Molecular date estimates that are older than estimates from fossils are expected if we assume that many fossils do not represent the earliest occurrence of the taxon bearing the synapomorphies (14), but younger estimates cannot be readily reconciled. We found that the minimum age of the Ailanthus stem was estimated to be much less than the age of the fossil when only the root node was constrained (range of estimates = 19.4–32.5 Ma from strategy 1, vs. fossil constraint = 52 Ma).
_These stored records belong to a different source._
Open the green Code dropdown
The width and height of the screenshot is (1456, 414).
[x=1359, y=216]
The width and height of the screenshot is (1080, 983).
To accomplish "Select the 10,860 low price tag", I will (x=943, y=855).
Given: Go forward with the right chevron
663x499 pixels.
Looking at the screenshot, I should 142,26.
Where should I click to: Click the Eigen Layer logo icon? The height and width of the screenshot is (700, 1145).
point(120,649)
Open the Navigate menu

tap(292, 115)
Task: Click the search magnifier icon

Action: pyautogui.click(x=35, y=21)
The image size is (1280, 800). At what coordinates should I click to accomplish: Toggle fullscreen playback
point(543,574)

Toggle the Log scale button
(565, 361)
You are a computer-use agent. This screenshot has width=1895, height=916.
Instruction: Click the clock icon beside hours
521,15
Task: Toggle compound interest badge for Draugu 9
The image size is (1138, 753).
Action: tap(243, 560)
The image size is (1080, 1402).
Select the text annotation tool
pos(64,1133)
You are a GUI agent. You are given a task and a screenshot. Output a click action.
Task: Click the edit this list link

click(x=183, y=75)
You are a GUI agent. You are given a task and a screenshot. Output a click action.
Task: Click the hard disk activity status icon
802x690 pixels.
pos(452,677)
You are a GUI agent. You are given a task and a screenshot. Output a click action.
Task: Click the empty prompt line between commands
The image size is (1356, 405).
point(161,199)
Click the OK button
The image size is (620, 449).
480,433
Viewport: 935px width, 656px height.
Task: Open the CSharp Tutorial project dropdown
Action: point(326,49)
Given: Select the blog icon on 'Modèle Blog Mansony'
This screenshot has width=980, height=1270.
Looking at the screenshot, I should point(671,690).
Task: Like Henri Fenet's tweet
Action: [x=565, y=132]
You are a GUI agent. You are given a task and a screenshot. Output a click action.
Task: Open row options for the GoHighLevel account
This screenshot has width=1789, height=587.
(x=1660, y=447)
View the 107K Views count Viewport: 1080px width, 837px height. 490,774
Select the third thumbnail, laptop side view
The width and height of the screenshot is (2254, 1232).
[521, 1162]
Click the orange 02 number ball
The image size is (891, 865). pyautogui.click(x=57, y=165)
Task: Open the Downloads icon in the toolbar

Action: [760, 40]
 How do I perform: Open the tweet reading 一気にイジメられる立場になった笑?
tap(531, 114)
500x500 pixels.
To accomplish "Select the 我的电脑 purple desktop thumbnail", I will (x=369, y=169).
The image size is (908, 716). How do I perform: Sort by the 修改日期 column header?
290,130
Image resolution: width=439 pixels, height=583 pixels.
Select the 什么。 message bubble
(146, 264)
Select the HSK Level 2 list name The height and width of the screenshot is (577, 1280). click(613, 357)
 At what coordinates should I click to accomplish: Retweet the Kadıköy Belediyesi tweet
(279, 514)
Either the fossil placement in the phylogeny is wrong, the fossil age is wrong, the phylogenetic estimate (topology and/or branch lengths) is wrong, or there has been a large change in molecular rates around the fossil calibration point. It is also possible that the Ailanthus fossil is correctly placed but that all other fossils are located too deep in the tree.
The fossil placement of Ailanthus fruit seems straightforward because the fossils are nearly identical to fruit of extant taxa and clearly different from those of other extant Simaroubaceae genera (9). It is possible that our conservative placement of the constraint has underestimated ages around this node rather than overestimated them as the unconstrained analysis would imply.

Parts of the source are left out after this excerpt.